WHAT YOU HAVE TO DO → Go over the data below line by line, and state how many lines contain the string "first". Give the number only.

****

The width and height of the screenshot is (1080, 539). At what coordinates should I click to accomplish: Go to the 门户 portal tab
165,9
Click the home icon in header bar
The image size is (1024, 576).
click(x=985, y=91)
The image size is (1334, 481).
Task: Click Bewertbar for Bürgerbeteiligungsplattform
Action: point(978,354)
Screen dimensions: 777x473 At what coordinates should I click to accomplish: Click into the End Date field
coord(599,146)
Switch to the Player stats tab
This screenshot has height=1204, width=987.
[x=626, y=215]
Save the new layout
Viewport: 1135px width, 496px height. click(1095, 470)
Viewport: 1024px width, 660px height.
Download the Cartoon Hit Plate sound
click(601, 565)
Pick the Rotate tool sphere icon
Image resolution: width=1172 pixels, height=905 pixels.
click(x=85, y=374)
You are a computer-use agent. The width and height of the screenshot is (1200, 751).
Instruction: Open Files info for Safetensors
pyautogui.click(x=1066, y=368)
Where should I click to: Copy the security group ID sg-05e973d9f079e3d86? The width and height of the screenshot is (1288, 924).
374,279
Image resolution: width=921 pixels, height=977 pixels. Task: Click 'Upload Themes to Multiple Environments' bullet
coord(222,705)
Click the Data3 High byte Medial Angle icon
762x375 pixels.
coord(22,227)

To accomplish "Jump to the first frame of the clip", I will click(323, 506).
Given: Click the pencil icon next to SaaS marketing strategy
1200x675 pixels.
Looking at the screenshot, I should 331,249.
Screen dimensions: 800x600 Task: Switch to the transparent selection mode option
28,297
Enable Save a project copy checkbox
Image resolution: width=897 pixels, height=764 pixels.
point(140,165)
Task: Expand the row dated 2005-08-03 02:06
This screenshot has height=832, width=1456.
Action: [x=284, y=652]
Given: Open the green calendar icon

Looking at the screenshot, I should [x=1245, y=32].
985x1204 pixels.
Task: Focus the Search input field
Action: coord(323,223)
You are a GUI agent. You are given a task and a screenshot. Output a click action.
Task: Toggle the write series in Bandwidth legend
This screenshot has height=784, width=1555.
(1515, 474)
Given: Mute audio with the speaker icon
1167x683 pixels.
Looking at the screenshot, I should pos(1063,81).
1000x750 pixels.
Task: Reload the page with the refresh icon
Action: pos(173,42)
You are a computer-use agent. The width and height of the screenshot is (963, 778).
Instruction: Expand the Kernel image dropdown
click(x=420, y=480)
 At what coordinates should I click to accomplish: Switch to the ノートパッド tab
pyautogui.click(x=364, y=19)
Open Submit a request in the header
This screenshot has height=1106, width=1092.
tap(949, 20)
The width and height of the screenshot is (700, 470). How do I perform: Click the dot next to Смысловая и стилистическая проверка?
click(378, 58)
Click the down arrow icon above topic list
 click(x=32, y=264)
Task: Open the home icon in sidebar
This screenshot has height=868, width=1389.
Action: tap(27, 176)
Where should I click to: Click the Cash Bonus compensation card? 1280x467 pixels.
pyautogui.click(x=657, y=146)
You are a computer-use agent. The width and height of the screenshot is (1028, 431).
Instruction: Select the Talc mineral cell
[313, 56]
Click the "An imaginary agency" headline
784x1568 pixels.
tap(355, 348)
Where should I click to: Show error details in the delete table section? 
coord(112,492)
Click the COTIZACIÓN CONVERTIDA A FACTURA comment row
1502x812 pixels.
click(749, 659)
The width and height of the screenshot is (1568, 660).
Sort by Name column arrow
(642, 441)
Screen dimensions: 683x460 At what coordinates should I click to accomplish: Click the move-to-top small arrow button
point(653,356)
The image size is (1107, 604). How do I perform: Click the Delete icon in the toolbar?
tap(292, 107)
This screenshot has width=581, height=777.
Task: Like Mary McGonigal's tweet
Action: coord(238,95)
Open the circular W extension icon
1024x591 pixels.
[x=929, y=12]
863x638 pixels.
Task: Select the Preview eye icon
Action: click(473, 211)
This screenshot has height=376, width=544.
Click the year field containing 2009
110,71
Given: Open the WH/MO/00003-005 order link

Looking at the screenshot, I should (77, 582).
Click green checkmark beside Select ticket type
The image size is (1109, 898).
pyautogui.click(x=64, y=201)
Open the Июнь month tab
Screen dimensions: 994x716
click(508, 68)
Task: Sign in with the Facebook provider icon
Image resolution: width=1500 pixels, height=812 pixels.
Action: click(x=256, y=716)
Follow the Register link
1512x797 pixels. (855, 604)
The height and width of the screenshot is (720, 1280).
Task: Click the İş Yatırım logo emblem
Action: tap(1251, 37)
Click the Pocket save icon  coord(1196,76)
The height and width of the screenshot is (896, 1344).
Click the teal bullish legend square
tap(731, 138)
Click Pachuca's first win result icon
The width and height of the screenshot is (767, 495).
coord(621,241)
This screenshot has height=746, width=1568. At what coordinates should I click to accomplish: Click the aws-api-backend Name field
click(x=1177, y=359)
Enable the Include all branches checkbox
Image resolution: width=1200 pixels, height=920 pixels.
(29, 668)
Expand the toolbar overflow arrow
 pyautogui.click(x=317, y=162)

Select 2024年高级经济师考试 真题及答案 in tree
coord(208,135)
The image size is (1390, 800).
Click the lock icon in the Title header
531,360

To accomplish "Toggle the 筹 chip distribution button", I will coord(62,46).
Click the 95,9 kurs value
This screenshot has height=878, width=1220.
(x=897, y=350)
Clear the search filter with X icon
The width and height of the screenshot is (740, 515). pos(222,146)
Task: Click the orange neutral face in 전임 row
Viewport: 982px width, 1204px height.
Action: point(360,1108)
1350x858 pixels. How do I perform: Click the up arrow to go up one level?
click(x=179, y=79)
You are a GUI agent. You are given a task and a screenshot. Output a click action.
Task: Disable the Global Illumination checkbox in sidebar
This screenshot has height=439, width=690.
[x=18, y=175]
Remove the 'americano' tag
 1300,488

****

EXERCISE ANSWER → 2